======== GIVEN RECORDS ========

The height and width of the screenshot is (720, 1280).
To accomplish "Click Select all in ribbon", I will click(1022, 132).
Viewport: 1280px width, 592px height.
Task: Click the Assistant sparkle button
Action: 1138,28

========

Only an exact copy of the entries above will do.

The height and width of the screenshot is (720, 1280).
To accomplish "Click Select all in ribbon", I will click(1022, 132).
Viewport: 1280px width, 592px height.
Task: Click the Assistant sparkle button
Action: 1138,28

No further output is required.